### EXERCISE
A single figure is expected: how many lines of the data that follows contain the word "Given".

### SUPPLIED MATERIAL
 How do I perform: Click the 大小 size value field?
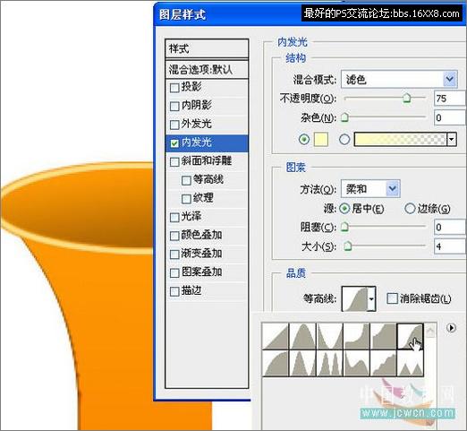pos(450,246)
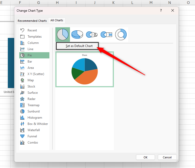Select the Doughnut chart subtype icon
This screenshot has height=168, width=195.
tap(121, 35)
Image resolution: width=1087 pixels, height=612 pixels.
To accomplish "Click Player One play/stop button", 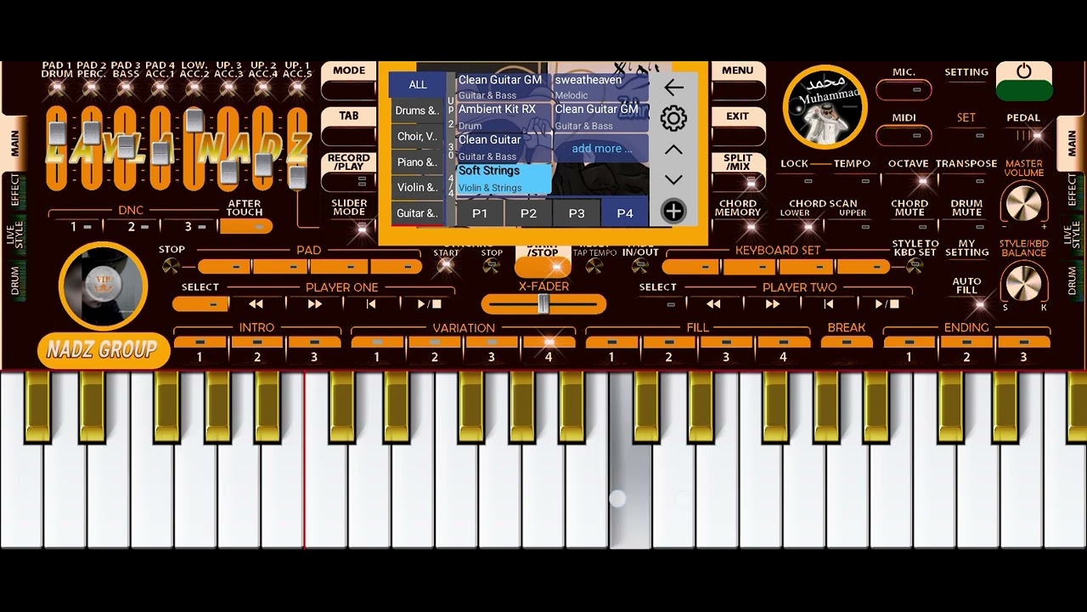I will (x=430, y=303).
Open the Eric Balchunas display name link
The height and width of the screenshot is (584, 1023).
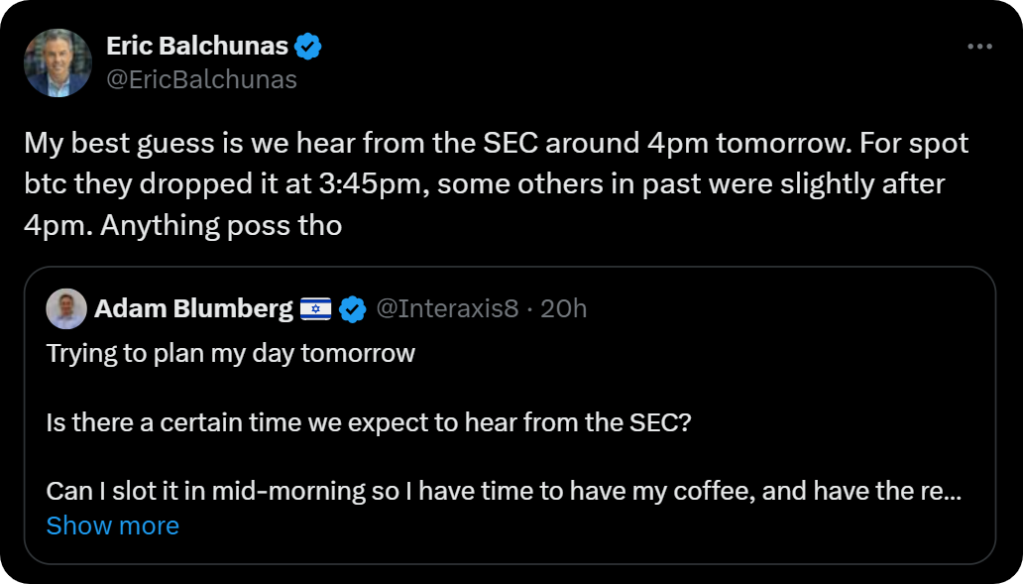coord(197,46)
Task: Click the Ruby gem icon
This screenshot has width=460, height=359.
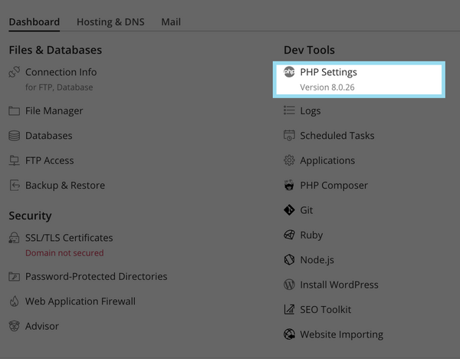Action: click(x=289, y=235)
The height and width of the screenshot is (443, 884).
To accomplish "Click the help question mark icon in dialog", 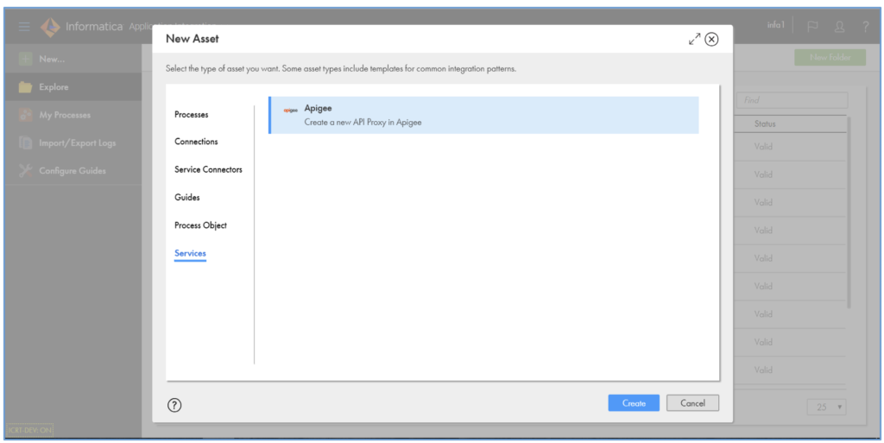I will click(174, 404).
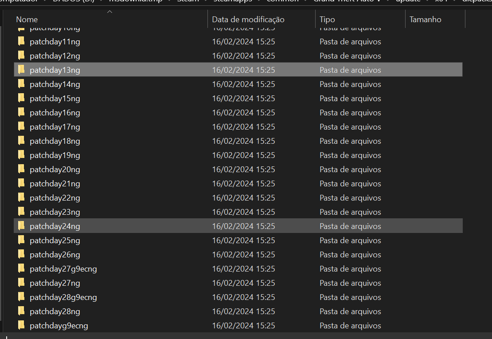Sort by the Tamanho column header
The image size is (492, 339).
426,20
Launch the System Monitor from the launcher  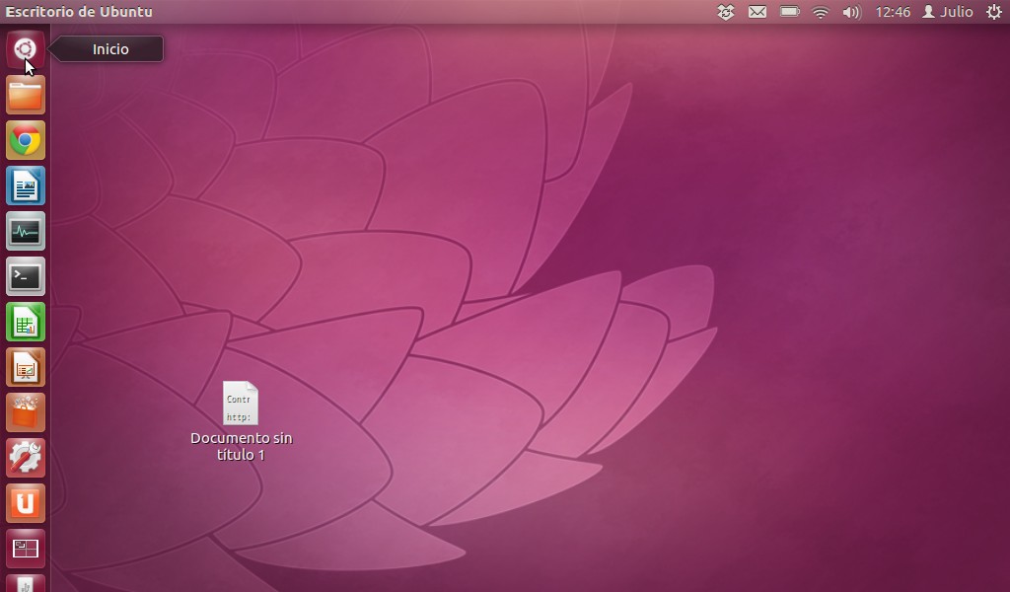click(x=25, y=231)
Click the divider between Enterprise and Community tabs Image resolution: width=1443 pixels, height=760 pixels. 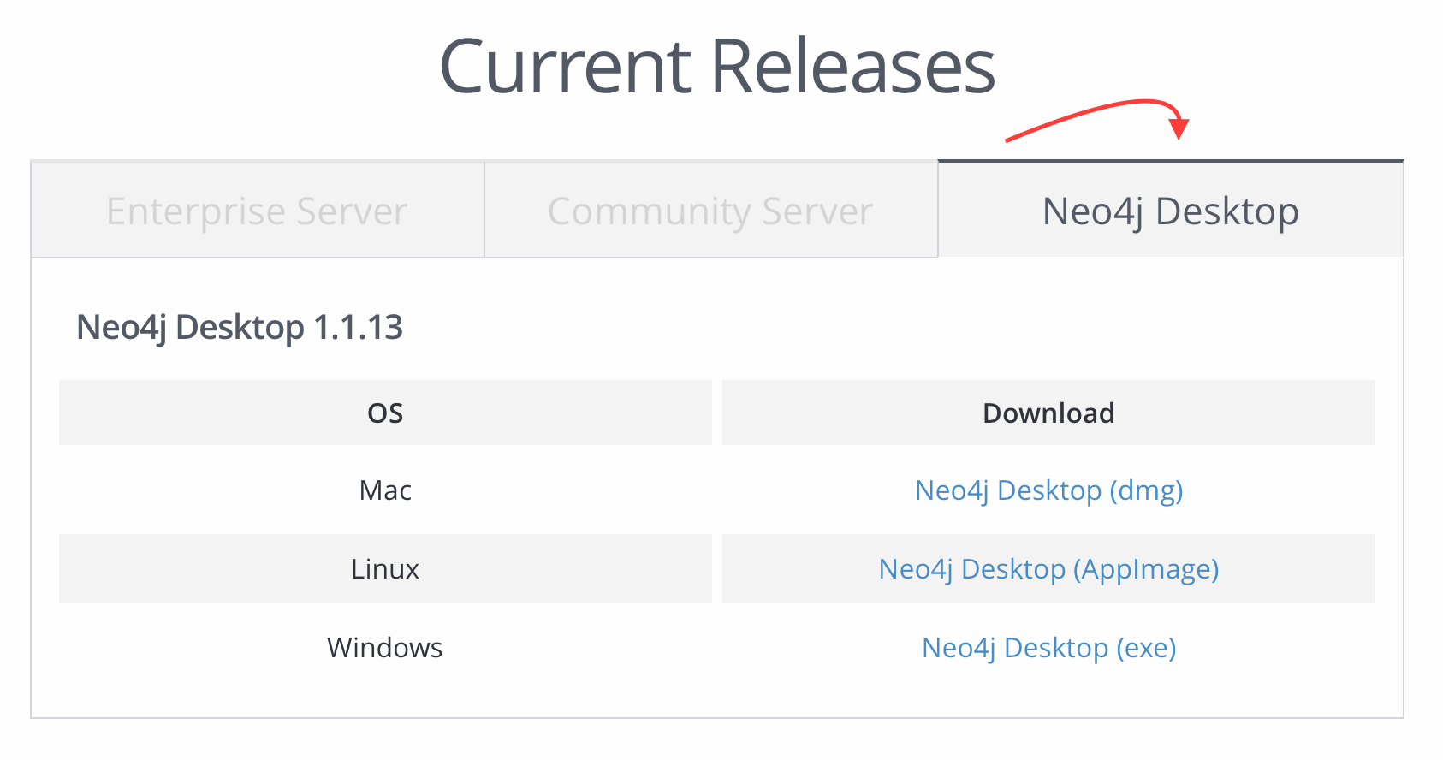[484, 211]
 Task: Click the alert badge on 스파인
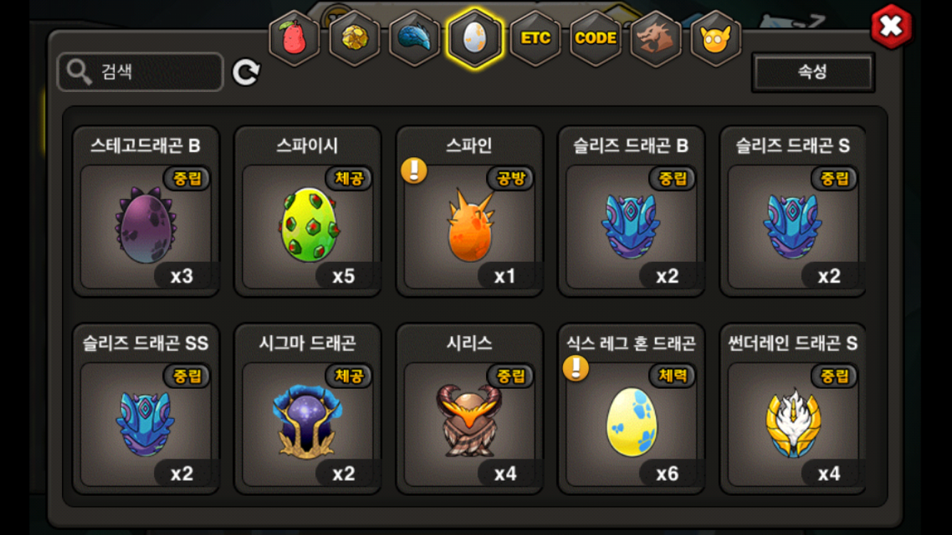414,171
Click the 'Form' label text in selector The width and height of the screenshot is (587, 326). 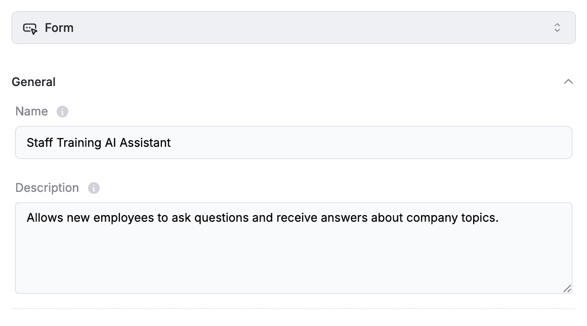(x=59, y=28)
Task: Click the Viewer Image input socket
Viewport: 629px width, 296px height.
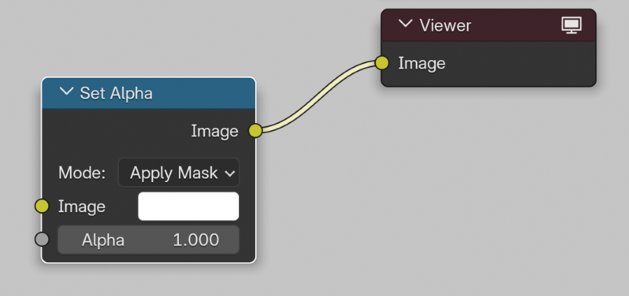Action: (x=382, y=63)
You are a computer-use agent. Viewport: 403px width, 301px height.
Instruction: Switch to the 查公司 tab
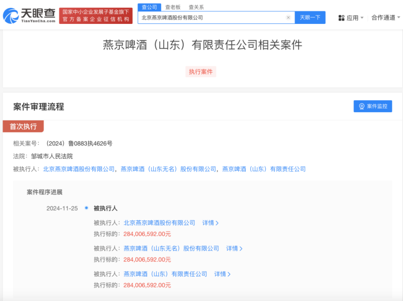click(149, 7)
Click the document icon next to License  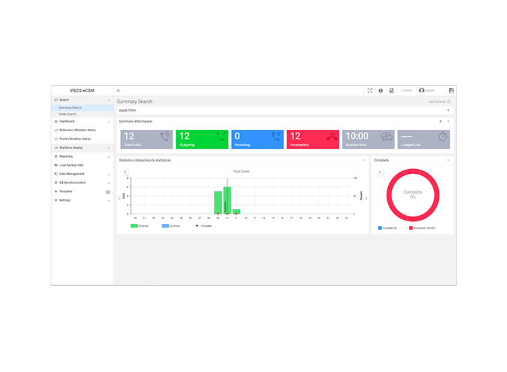click(391, 91)
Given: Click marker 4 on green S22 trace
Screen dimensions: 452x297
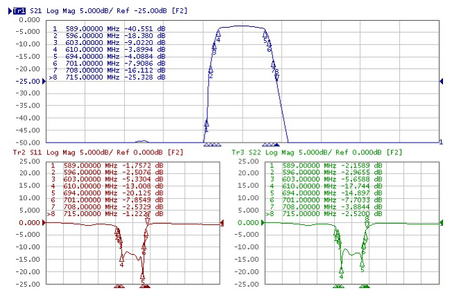Looking at the screenshot, I should (340, 269).
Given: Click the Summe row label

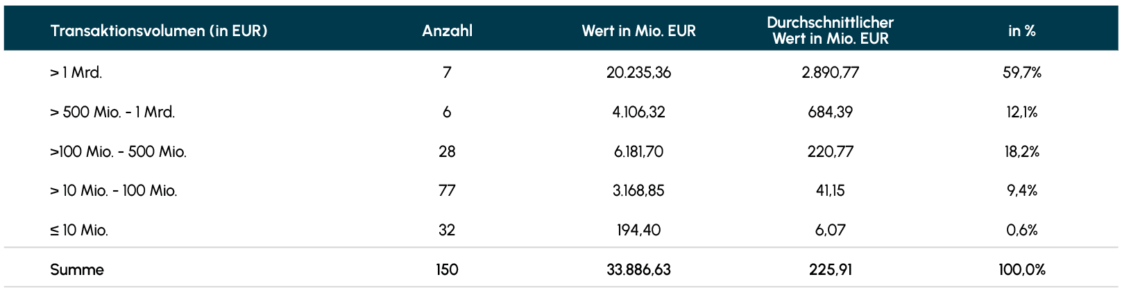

### REPLY
2